● **Aim of the task**: In this exercise, set down every entry that follows exactly as it appears.

Saved entries

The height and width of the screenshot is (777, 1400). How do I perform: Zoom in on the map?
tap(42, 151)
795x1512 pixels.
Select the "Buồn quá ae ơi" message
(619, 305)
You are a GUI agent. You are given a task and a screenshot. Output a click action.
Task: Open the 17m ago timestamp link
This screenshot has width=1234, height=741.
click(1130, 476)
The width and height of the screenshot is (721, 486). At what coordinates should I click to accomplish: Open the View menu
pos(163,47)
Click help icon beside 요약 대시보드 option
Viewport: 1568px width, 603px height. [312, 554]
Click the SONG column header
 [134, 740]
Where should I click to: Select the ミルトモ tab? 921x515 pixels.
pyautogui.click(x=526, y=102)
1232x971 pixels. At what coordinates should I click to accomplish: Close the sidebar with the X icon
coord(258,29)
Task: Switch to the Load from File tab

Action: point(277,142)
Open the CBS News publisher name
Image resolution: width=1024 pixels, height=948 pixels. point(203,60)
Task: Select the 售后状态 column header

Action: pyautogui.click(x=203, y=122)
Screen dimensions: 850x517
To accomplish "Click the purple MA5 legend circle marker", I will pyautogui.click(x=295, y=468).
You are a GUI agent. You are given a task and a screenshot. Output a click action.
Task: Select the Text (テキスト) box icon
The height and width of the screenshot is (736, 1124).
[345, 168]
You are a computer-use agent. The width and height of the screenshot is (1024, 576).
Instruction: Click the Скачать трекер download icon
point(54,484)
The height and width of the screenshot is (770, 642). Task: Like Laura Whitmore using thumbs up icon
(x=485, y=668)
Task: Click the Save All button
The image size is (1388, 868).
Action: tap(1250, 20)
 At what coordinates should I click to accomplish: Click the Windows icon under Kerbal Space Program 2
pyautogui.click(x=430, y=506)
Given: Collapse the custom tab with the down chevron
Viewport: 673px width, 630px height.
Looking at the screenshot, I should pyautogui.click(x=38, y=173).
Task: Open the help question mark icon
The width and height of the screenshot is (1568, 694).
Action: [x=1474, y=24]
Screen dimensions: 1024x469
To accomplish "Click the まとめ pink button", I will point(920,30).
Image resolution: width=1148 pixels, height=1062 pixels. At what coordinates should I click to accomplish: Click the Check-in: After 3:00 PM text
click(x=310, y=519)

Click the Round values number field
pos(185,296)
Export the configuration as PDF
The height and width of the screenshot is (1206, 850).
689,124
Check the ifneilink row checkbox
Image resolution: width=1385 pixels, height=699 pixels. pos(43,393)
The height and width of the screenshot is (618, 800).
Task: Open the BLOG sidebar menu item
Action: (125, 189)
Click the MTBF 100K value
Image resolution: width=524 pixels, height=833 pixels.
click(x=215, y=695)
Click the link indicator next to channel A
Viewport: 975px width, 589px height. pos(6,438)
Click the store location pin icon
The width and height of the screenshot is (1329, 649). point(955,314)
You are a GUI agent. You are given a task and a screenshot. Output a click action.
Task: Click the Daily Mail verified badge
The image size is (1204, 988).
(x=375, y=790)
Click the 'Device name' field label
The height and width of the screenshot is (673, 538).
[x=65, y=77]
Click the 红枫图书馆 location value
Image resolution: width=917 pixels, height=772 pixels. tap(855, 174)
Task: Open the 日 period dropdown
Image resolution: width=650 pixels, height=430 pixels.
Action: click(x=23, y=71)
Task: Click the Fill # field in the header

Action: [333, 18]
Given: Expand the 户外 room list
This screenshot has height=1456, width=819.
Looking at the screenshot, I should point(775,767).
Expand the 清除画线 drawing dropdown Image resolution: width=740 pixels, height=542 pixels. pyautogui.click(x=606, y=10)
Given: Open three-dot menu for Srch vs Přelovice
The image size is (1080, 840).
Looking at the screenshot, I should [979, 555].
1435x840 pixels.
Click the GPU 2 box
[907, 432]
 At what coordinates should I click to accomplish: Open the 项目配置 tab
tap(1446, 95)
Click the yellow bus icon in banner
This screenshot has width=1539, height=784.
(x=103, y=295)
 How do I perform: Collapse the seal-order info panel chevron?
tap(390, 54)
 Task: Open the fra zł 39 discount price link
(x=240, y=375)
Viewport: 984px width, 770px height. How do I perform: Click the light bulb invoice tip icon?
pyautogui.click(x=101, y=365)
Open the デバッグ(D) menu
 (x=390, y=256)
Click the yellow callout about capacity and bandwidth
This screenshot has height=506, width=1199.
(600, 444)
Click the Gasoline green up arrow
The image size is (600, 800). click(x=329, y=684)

● **Answer for the task**:
The height and width of the screenshot is (777, 1400). How do I perform: Zoom in on the map?
tap(42, 151)
795x1512 pixels.
Select the "Buồn quá ae ơi" message
(619, 305)
You are a GUI agent. You are given a task and a screenshot. Output a click action.
Task: Open the 17m ago timestamp link
This screenshot has width=1234, height=741.
click(1130, 476)
The width and height of the screenshot is (721, 486). At what coordinates should I click to accomplish: Open the View menu
pos(163,47)
Click help icon beside 요약 대시보드 option
Viewport: 1568px width, 603px height. [312, 554]
Click the SONG column header
 [134, 740]
Where should I click to: Select the ミルトモ tab? 921x515 pixels.
pyautogui.click(x=526, y=102)
1232x971 pixels. At what coordinates should I click to accomplish: Close the sidebar with the X icon
coord(258,29)
Task: Switch to the Load from File tab

Action: point(277,142)
Open the CBS News publisher name
Image resolution: width=1024 pixels, height=948 pixels. point(203,60)
Task: Select the 售后状态 column header

Action: pyautogui.click(x=203, y=122)
Screen dimensions: 850x517
To accomplish "Click the purple MA5 legend circle marker", I will pyautogui.click(x=295, y=468).
You are a GUI agent. You are given a task and a screenshot. Output a click action.
Task: Select the Text (テキスト) box icon
The height and width of the screenshot is (736, 1124).
[345, 168]
You are a computer-use agent. The width and height of the screenshot is (1024, 576).
Instruction: Click the Скачать трекер download icon
point(54,484)
The height and width of the screenshot is (770, 642). Task: Like Laura Whitmore using thumbs up icon
(x=485, y=668)
Task: Click the Save All button
The image size is (1388, 868).
Action: tap(1250, 20)
 At what coordinates should I click to accomplish: Click the Windows icon under Kerbal Space Program 2
pyautogui.click(x=430, y=506)
Given: Collapse the custom tab with the down chevron
Viewport: 673px width, 630px height.
Looking at the screenshot, I should pyautogui.click(x=38, y=173).
Task: Open the help question mark icon
The width and height of the screenshot is (1568, 694).
Action: [x=1474, y=24]
Screen dimensions: 1024x469
To accomplish "Click the まとめ pink button", I will point(920,30).
Image resolution: width=1148 pixels, height=1062 pixels. At what coordinates should I click to accomplish: Click the Check-in: After 3:00 PM text
click(x=310, y=519)

Click the Round values number field
pos(185,296)
Export the configuration as PDF
The height and width of the screenshot is (1206, 850).
689,124
Check the ifneilink row checkbox
Image resolution: width=1385 pixels, height=699 pixels. pos(43,393)
The height and width of the screenshot is (618, 800).
Task: Open the BLOG sidebar menu item
Action: (125, 189)
Click the MTBF 100K value
Image resolution: width=524 pixels, height=833 pixels.
click(x=215, y=695)
Click the link indicator next to channel A
Viewport: 975px width, 589px height. pos(6,438)
Click the store location pin icon
The width and height of the screenshot is (1329, 649). point(955,314)
You are a GUI agent. You are given a task and a screenshot. Output a click action.
Task: Click the Daily Mail verified badge
The image size is (1204, 988).
(x=375, y=790)
Click the 'Device name' field label
The height and width of the screenshot is (673, 538).
[x=65, y=77]
Click the 红枫图书馆 location value
Image resolution: width=917 pixels, height=772 pixels. tap(855, 174)
Task: Open the 日 period dropdown
Image resolution: width=650 pixels, height=430 pixels.
Action: click(x=23, y=71)
Task: Click the Fill # field in the header

Action: [333, 18]
Given: Expand the 户外 room list
This screenshot has height=1456, width=819.
Looking at the screenshot, I should point(775,767).
Expand the 清除画线 drawing dropdown Image resolution: width=740 pixels, height=542 pixels. pyautogui.click(x=606, y=10)
Given: Open three-dot menu for Srch vs Přelovice
The image size is (1080, 840).
Looking at the screenshot, I should [979, 555].
1435x840 pixels.
Click the GPU 2 box
[907, 432]
 At what coordinates should I click to accomplish: Open the 项目配置 tab
tap(1446, 95)
Click the yellow bus icon in banner
This screenshot has width=1539, height=784.
(x=103, y=295)
 How do I perform: Collapse the seal-order info panel chevron?
tap(390, 54)
 Task: Open the fra zł 39 discount price link
(x=240, y=375)
Viewport: 984px width, 770px height. How do I perform: Click the light bulb invoice tip icon?
pyautogui.click(x=101, y=365)
Open the デバッグ(D) menu
 (x=390, y=256)
Click the yellow callout about capacity and bandwidth
This screenshot has height=506, width=1199.
(600, 444)
Click the Gasoline green up arrow
The image size is (600, 800). click(x=329, y=684)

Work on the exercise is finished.